▶ **What to work on**: Lines holding the string "icon" in the listing below are to be copied.

▶ **Data section**:
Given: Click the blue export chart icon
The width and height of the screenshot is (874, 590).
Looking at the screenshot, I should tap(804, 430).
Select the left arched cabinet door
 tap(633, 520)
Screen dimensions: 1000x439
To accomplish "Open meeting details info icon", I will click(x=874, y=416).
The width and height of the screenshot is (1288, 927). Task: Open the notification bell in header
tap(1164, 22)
...
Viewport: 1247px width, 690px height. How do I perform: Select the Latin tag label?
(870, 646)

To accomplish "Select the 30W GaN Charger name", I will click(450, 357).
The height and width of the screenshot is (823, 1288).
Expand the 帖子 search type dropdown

▶ **Answer**:
Given: Click the blue export chart icon
To accomplish "Open meeting details info icon", I will click(x=874, y=416).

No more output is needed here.